I started my day with a masked trip to the grocery store. In typical Colorado fashion, a spring storm is expected to blow in later and I wanted to beat the snow home. Admittedly, I also wanted to put off writing this post. Considering my own contentment leaves me feeling uncomfortable. It’s not a buttoned-up lesson for me. If anything, it’s quite the opposite. I’m still very much in the trenches on this one. Yet here we are. I suppose we can learn and grow together.
This slowed and simplified season has left me fully aware of just how many ‘ands’ I add to my contentment. What makes me content? Jesus…….and the completion of a house project. Jesus……and a fun girls’ night. Jesus……and a lavish dinner out with Brett. Jesus……and a new pair of shoes. Jesus……and a relaxing vacation. Jesus……and a pat on the back. Jesus……and well-behaved kids. My time at home has stripped me of many ‘ands’. And I’m seeing how restless I am without all the extras. I rely on a lot of fraudulent suppliers for my contentment.

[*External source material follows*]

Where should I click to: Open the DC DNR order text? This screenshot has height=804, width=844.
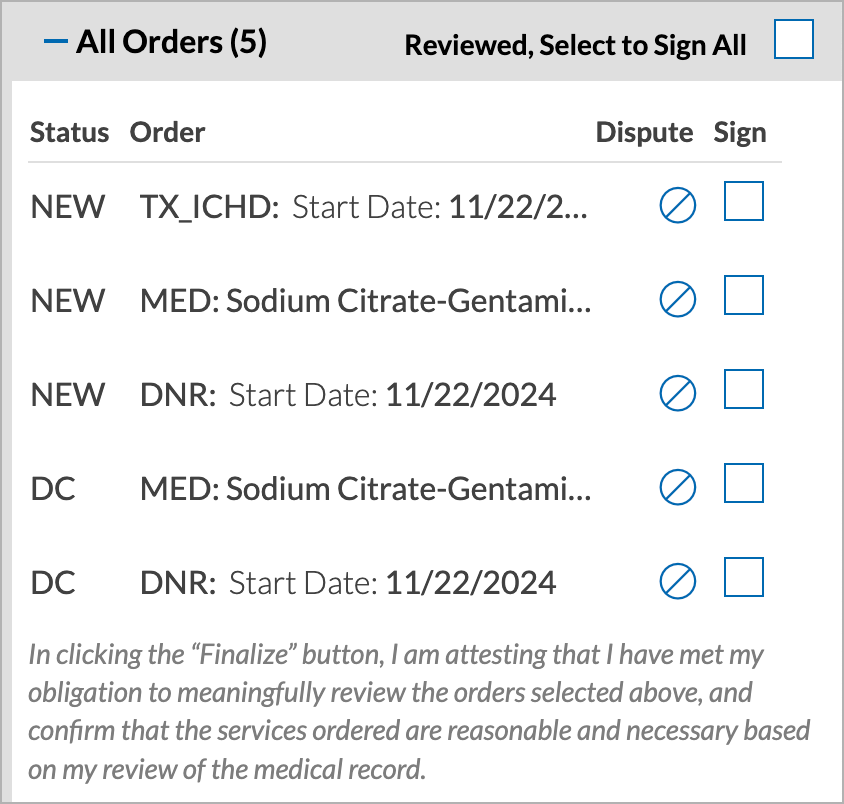(x=348, y=583)
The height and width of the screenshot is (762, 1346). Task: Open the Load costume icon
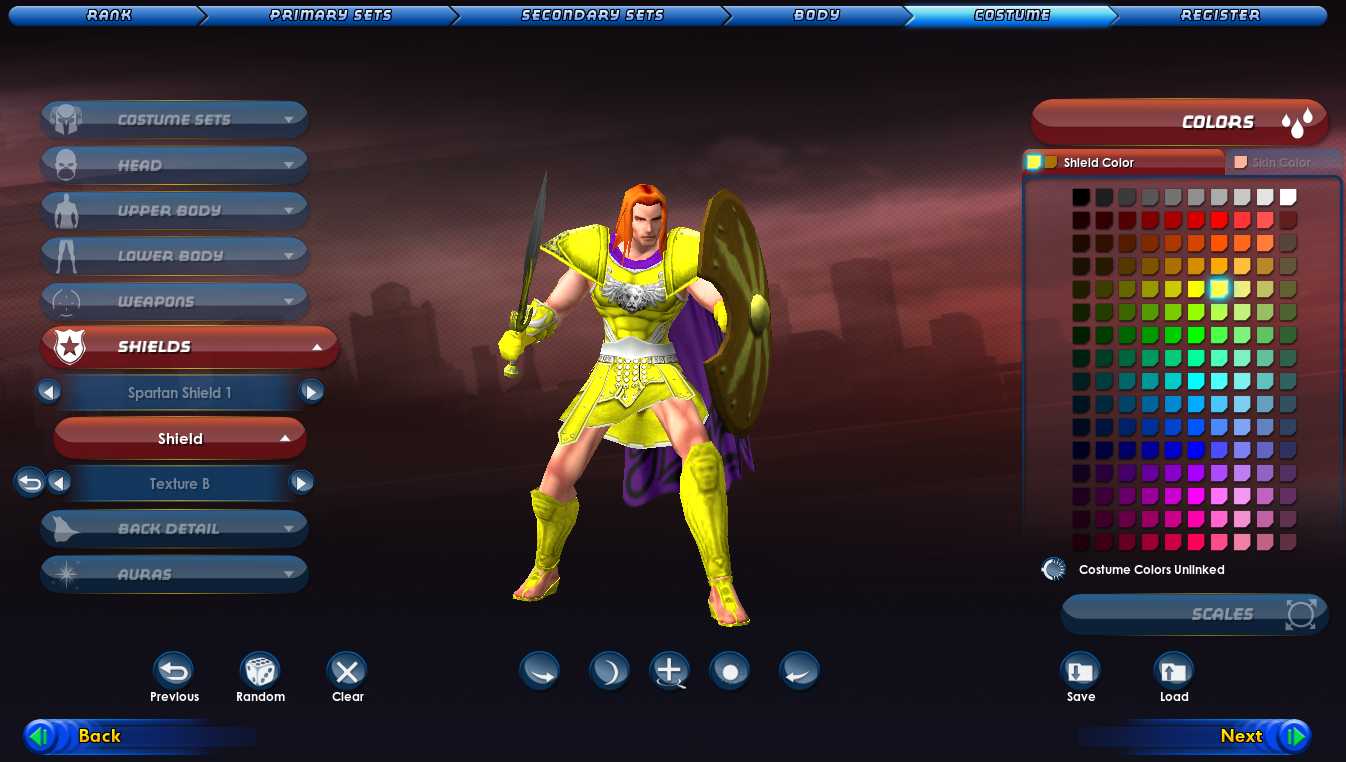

One of God’s sweet mercies is allowing us to delight. He created a world of color, delicious food, beauty, artistry, craftsmanship, order, and community. And I believe He loves for us to find delight in these things. But our contentment, our purpose, our highest form of praise should be reserved for God alone. This is not always the case for me. But, I’m grateful for the gentle turning of my face back towards Jesus. There is space here for an adjustment. And God doesn’t leave me alone to figure it out. He’s led me to write about it for anyone to see, for goodness sake!
But godliness with contentment is great gain, for we brought nothing into the world, and we cannot take anything out of the world.
I Timothy 6:6-7
And the verse we all know from Philippians 4? “I can do all things through him who strengthens me.” It’s preceded by some good words on contentment.
Not that I am speaking of being in need, for I have learned in whatever situation I am to be content. I know how to be brought low, and I know how to abound. In any and every circumstance, I have learned the secret of facing plenty and hunger, abundance and need. I can do all things through him who strengthens me.
Philippians 4:11-13
My prayer for all of us, regardless of where we find ourselves relating to this topic, is for us to find contentment alone in Jesus. Whether we are in a season of plenty or hunger, of abundance or need, of sickness or health, of security or joblessness, of companionship or loneliness, of disruption or peace, our one certain confidence remains in Jesus. Friends, he is our only guarantee.